The 1985 comedy film Head Office was a farce starring an all star cast led by Judge Reinhold and Edward Albert, about a slacker business college graduate who inexplicably rises in a cross-industry conglomerate to executive vice president in a matter of weeks simply because he is the son of a corrupt US Senator.   His star is partly guided, however, by his simple honesty such as when he tells the people of a town whose plant is closing that it's because his bosses' greed.    It's only when he gets to the top that he discovers the company which is moving the plant to a Latin American country, trying to help get rid of that country's "totalitarian" dictator for an "authoritarian" one more friendly to the United States.

Where have we heard that one before?

Most companies have clearly defined boundaries about intra-office relationships and even ones between corporate employees and those of their suppliers or their delivery providers.   Specifically, if a relationship is getting a bit too serious that could compromise impartiality then both should agreed to report independently to separate bosses with a clear firewall between the two    When it's the head of the company and one of his immediate subordinates, however, it's sexual harassment at its worse and cronyism at its best.   If "best" can actually count as ethical.

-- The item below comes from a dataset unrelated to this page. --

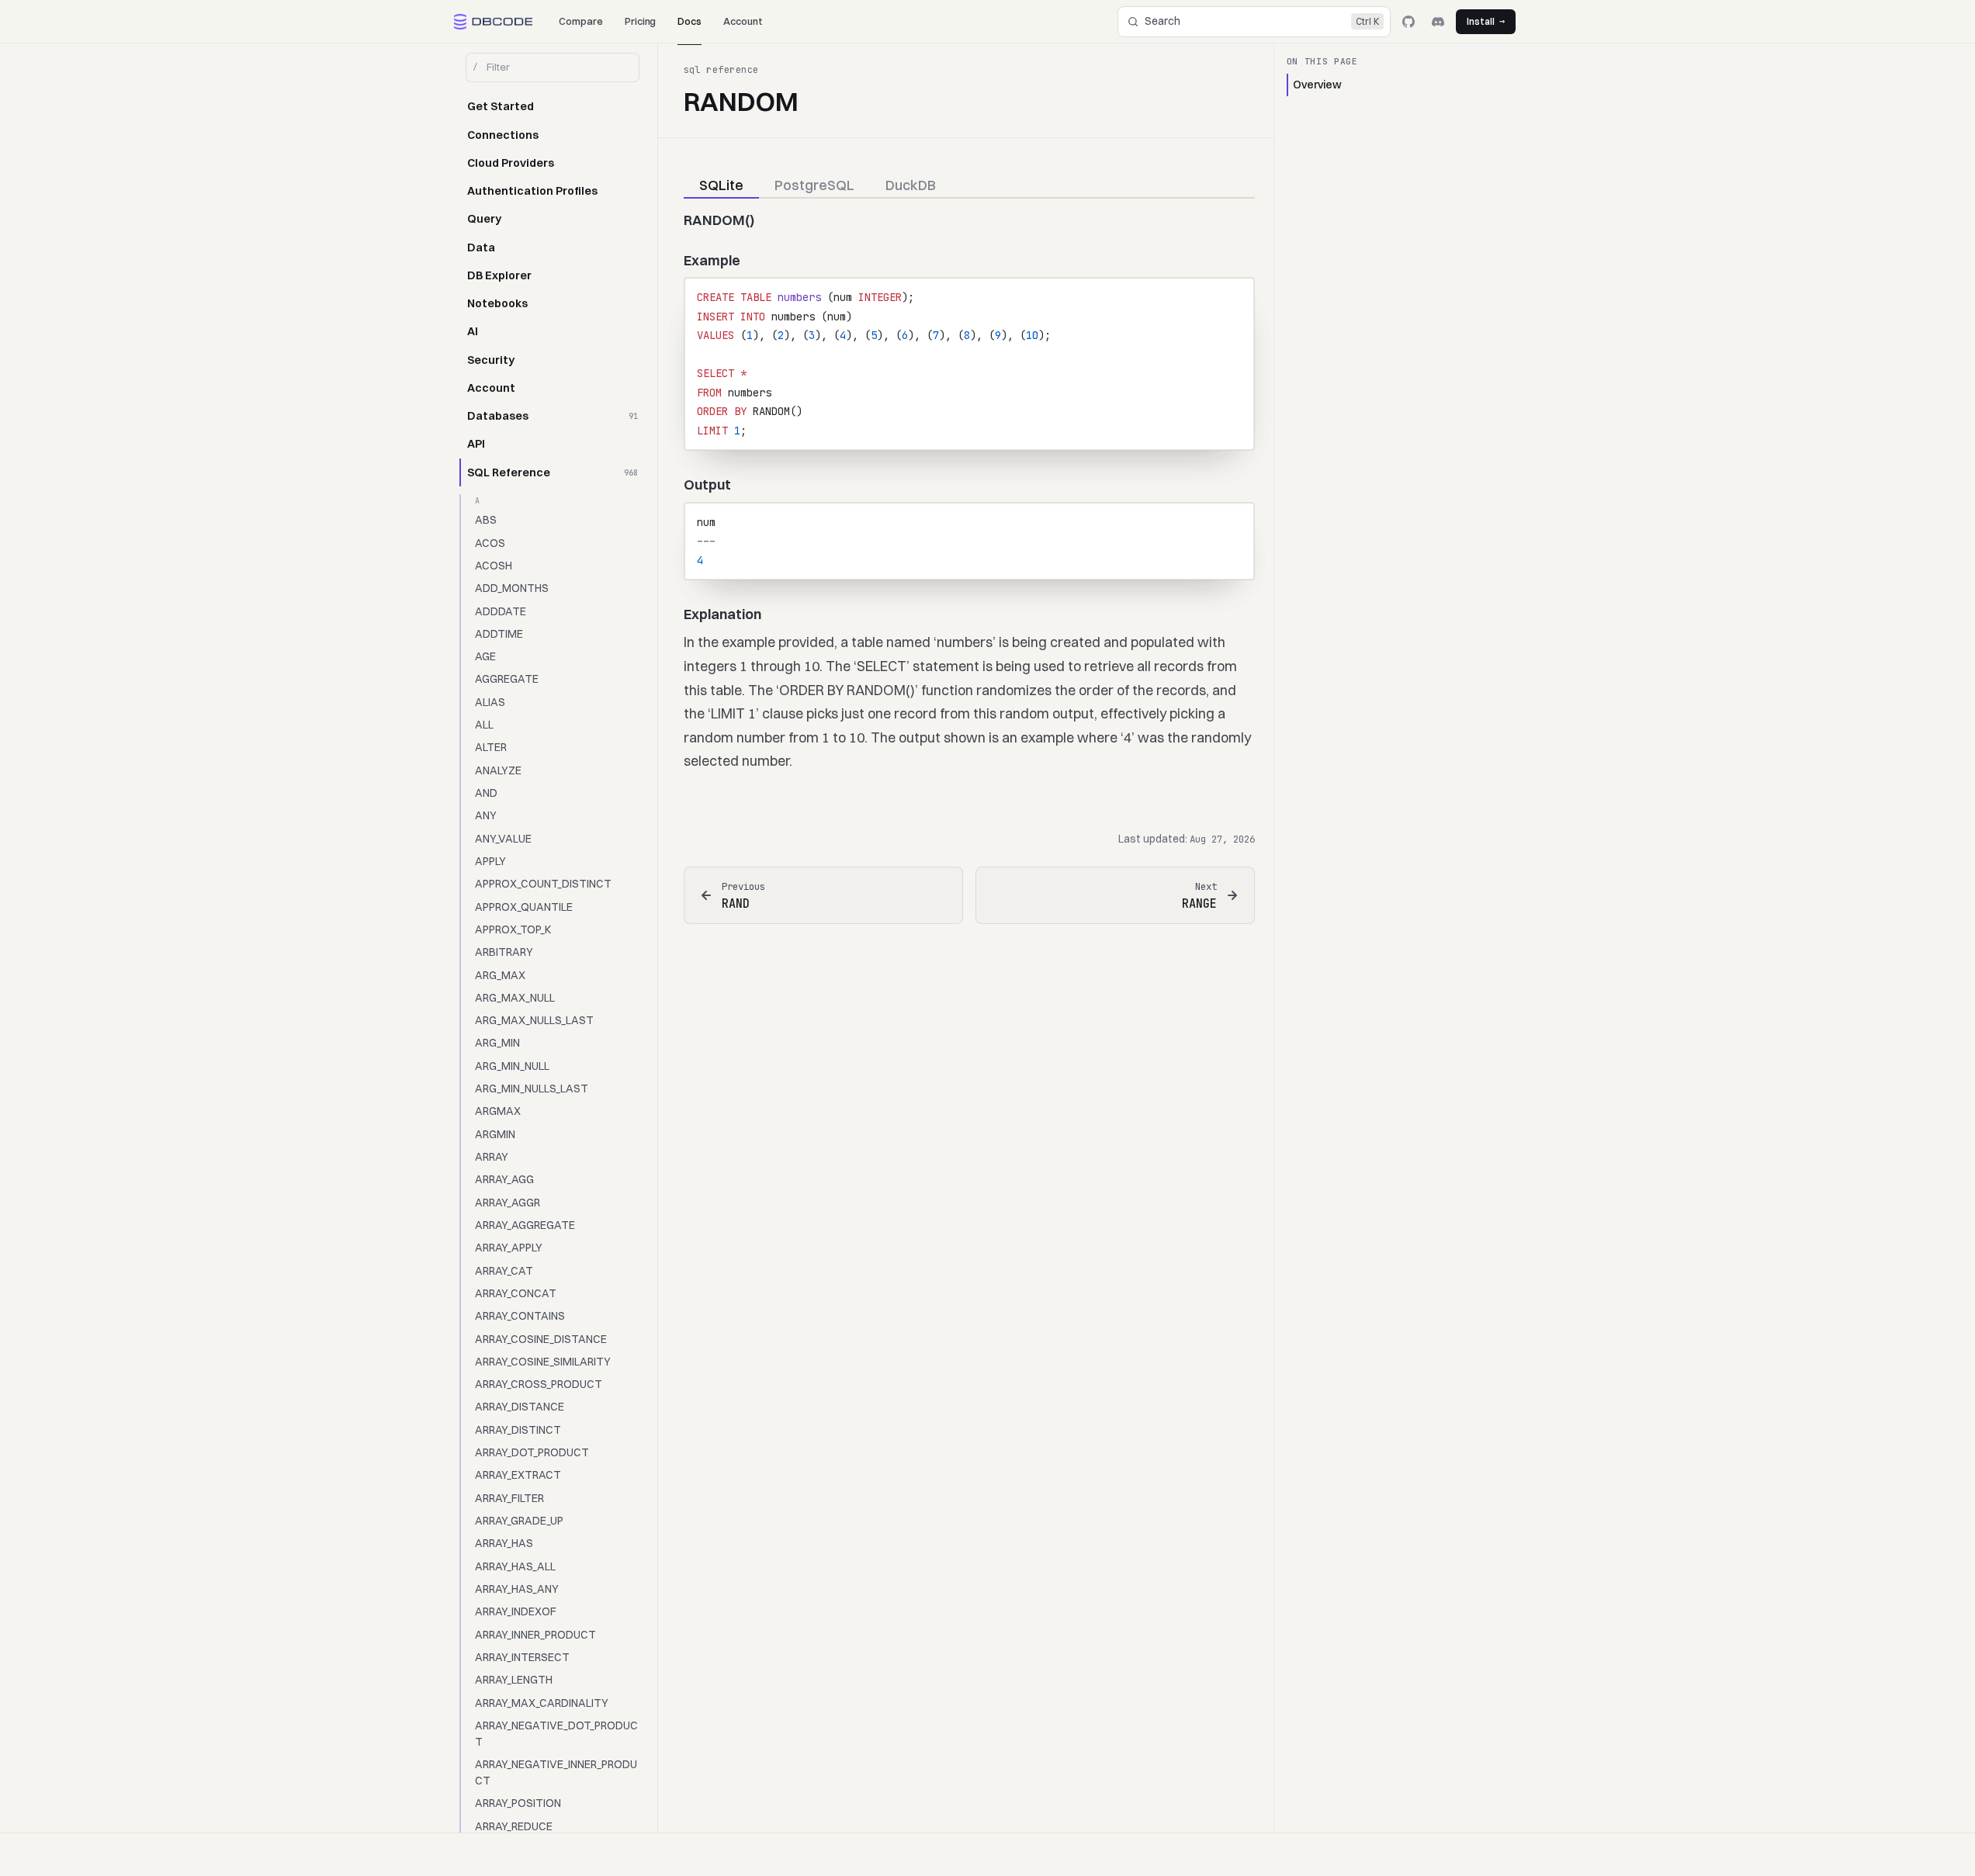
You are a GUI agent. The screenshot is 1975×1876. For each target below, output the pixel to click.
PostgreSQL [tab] (814, 185)
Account (743, 21)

The provincial Liberal government has a lot to answer for on how a private contract could have gotten so out of hand like this.   A medical service of this importance should be owned by and run for the public.   If that sounds socialistic, I make no apologies because there are some things private enterprise simply should not be allowed to handle.

For what it's worth, I think it's also unacceptable that the head of this company, whose almost only client was the Government of Ontario, was making $1.4 million per year.    By comparison, the chief coroner -- literally the province's top physician -- made a paltry $405,000 (give or take).   And the Premier of Ontario, Dalton McGuinty makes only  $158,000.

And then we get a girlfriend cum communications director cum lifeguard who also rakes in the dough.

What ever happened to accountability, and paying people what they actually deserve, not an amount deliberately concocted to keep key assets from fleeing to the private sector?